TASK GOAL: Look through the material below and copy exactly the lines from the line with "This screenshot has height=661, width=1014." to the line with "Click the Measurements input box", those two lines included.

DATA FOR THE TASK:
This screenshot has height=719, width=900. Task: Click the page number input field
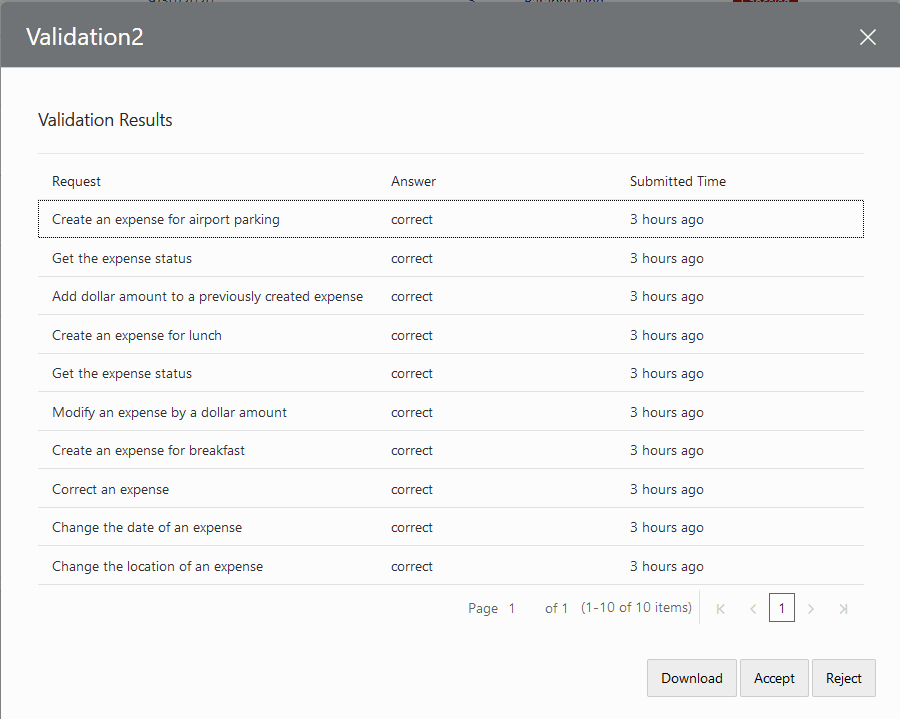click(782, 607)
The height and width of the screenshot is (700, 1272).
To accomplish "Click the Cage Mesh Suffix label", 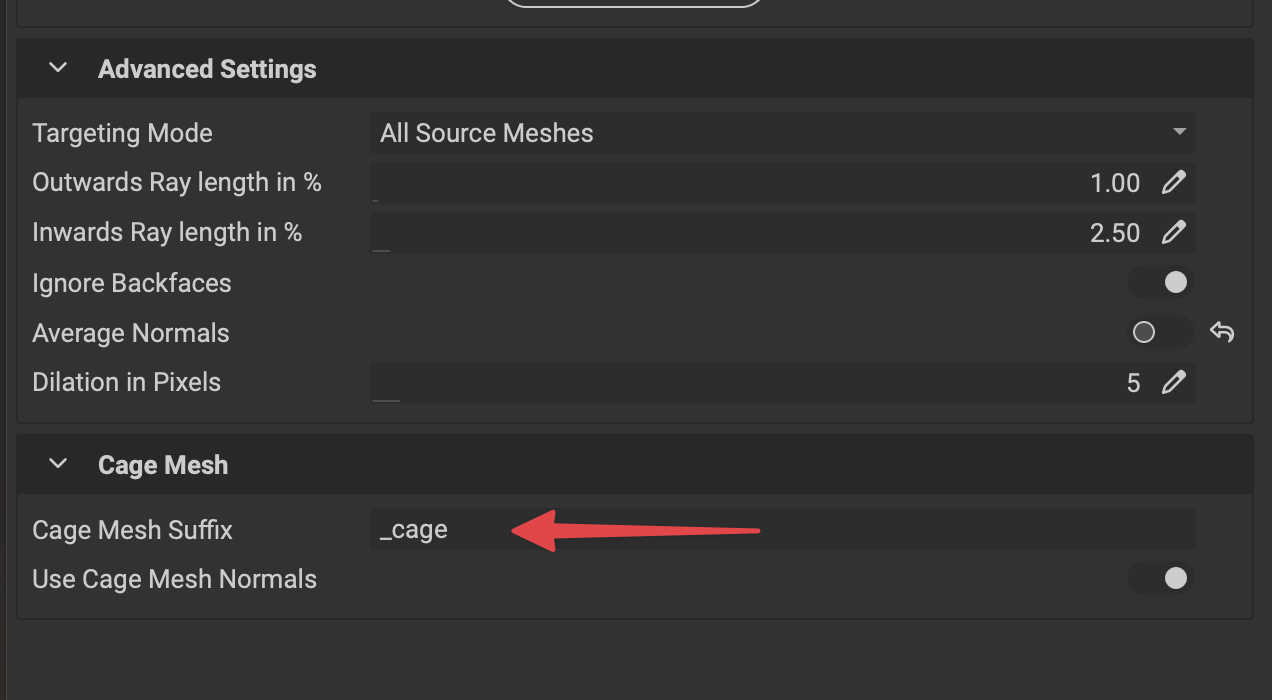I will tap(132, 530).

--

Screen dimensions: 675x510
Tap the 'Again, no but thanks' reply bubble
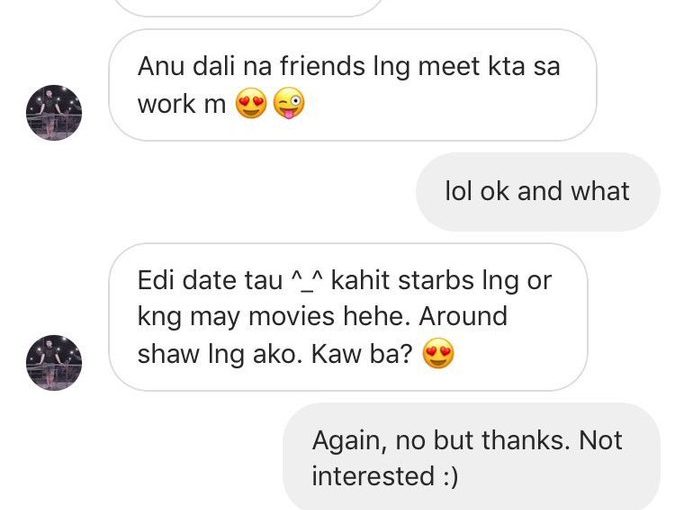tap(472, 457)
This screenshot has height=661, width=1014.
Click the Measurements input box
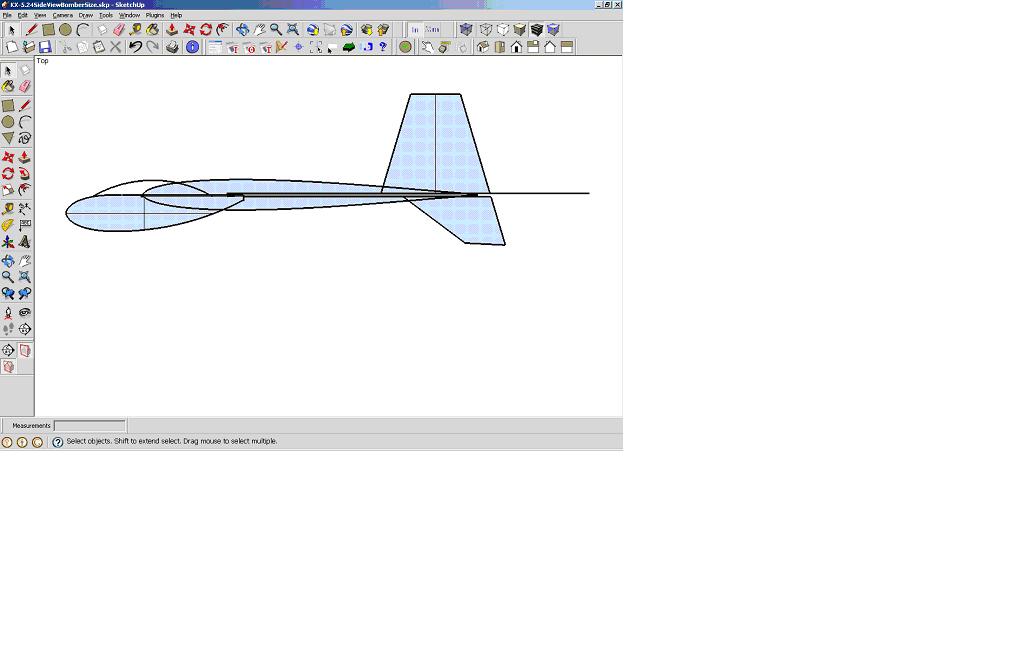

RESPONSE TO THE EXERCISE:
This screenshot has height=661, width=1014.
Click the Measurements input box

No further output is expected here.